SOURCE TEXT below:

Our Big Backyard Ecosanctuary
Does the idea of sharing your backyard with more native wildlife excite you? By working together as one big “Backyard Ecosanctuary” and a Lindsay Creek team of 14,000 community members, this idea is now becoming a reality.
The “Backyard Ecosanctuaries” programme is an initiative by the Open Valley Urban Ecosanctuary (VUE) project to encourage positive outcomes for native wildlife in backyards and community spaces through actions based in citizen science and education. We have several focus areas for 2020, driven by passions grown within the community. Primarily, we are focusing on habitat enhancement through planting and weeding and mammalian predator management through trapping.
Keep a lookout in the coming months for some beautifully designed bespoke resources forthe Backyard Ecosanctuaries programme, designed virtually over the lockdown by a team of talented Otago Polytechnic students. Check out the logo - these will be available to BYES members as letterbox stickers which we hope will spread from letter box to letter box throughout the community demonstrating participation.
Whenever we receive letters to say we have received funding for projects associated with the Open VUE project, I dance a little boogie. Support from funders such as Lotteries Environment and Heritage, Dunedin’s Environment Strategy: Te Ao Tūroa, and ORC Ecofund are instrumental to the success of these programmes and we are incredibly grateful for their continued backing.
Collaboration is key to the success of many conservation projects and this is no exception. By also working with the Predator Free City Sanctuary project, we are able to provide traps, training and advice on backyard trapping.
There are several ways to be involved in the programme (see blow for the upcoming trapping workshops!) - take action in your backyard, come along to a workshop or join or in local working bees around the community.
Drop in and see us at the Valley project, send us an email (email@example.com), or sign up via our online form https://bit.ly/openVUE.

End of SOURCE TEXT.

_WHAT YOU NEED TO DO_.
[a] Translate this sentence from the backyard ecosanctuary text into Spanish: "Collaboration is key to the success of many conservation projects and this is no exception."
[b] Rewrite everything from "Our Big Backyard" down to "management through trapping." in the backyard ecosanctuary text, changing "native wildlife" to "native birds" throughout.

EXTRACTED MATERIAL below:

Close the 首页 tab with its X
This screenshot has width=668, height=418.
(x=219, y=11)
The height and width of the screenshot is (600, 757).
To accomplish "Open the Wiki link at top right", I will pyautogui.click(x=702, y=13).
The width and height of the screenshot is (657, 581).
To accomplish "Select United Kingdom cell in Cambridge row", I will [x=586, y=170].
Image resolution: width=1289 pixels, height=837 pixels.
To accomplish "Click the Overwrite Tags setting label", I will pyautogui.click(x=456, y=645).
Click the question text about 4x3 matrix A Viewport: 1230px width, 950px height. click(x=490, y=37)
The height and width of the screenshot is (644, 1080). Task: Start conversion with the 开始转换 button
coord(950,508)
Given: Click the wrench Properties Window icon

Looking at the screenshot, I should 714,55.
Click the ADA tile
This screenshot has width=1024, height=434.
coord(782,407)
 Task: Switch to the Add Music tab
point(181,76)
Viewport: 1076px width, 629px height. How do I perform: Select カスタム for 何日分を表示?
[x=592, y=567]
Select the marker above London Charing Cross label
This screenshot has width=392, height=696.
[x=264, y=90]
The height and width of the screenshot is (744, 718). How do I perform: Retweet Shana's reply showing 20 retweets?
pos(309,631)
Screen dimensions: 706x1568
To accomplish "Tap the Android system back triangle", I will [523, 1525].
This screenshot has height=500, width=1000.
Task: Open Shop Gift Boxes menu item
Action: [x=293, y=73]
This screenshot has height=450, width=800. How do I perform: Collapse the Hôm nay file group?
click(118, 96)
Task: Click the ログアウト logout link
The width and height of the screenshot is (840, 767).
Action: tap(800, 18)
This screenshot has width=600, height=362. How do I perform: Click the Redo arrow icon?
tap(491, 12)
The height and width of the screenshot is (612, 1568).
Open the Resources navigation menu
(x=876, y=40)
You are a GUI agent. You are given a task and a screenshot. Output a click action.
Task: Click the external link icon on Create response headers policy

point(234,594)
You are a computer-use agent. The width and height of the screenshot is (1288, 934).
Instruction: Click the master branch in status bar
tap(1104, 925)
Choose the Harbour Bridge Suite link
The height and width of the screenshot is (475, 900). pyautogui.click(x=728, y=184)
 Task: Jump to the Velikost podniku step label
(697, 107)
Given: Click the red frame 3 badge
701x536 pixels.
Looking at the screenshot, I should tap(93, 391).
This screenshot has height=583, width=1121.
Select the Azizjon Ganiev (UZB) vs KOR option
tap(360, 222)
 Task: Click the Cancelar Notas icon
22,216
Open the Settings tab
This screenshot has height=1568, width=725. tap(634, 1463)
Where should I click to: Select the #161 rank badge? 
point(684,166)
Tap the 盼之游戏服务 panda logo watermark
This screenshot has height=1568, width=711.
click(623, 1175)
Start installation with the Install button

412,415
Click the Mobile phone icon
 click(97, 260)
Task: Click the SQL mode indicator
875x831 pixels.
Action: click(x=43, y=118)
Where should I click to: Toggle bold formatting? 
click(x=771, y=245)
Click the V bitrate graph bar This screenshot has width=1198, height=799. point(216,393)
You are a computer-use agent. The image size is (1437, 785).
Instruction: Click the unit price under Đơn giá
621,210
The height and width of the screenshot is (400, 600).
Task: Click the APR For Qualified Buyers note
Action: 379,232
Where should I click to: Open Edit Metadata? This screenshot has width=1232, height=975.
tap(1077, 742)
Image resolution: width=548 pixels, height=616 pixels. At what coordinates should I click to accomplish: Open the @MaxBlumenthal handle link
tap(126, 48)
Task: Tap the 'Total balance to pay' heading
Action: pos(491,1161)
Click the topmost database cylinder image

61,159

End of EXTRACTED MATERIAL.

_LIST OF ANSWERS_.
[a] La colaboración es clave para el éxito de muchos proyectos de conservación y este no es una excepción.

[b]
Our Big Backyard Ecosanctuary
Does the idea of sharing your backyard with more native birds excite you? By working together as one big “Backyard Ecosanctuary” and a Lindsay Creek team of 14,000 community members, this idea is now becoming a reality.
The “Backyard Ecosanctuaries” programme is an initiative by the Open Valley Urban Ecosanctuary (VUE) project to encourage positive outcomes for native birds in backyards and community spaces through actions based in citizen science and education. We have several focus areas for 2020, driven by passions grown within the community. Primarily, we are focusing on habitat enhancement through planting and weeding and mammalian predator management through trapping.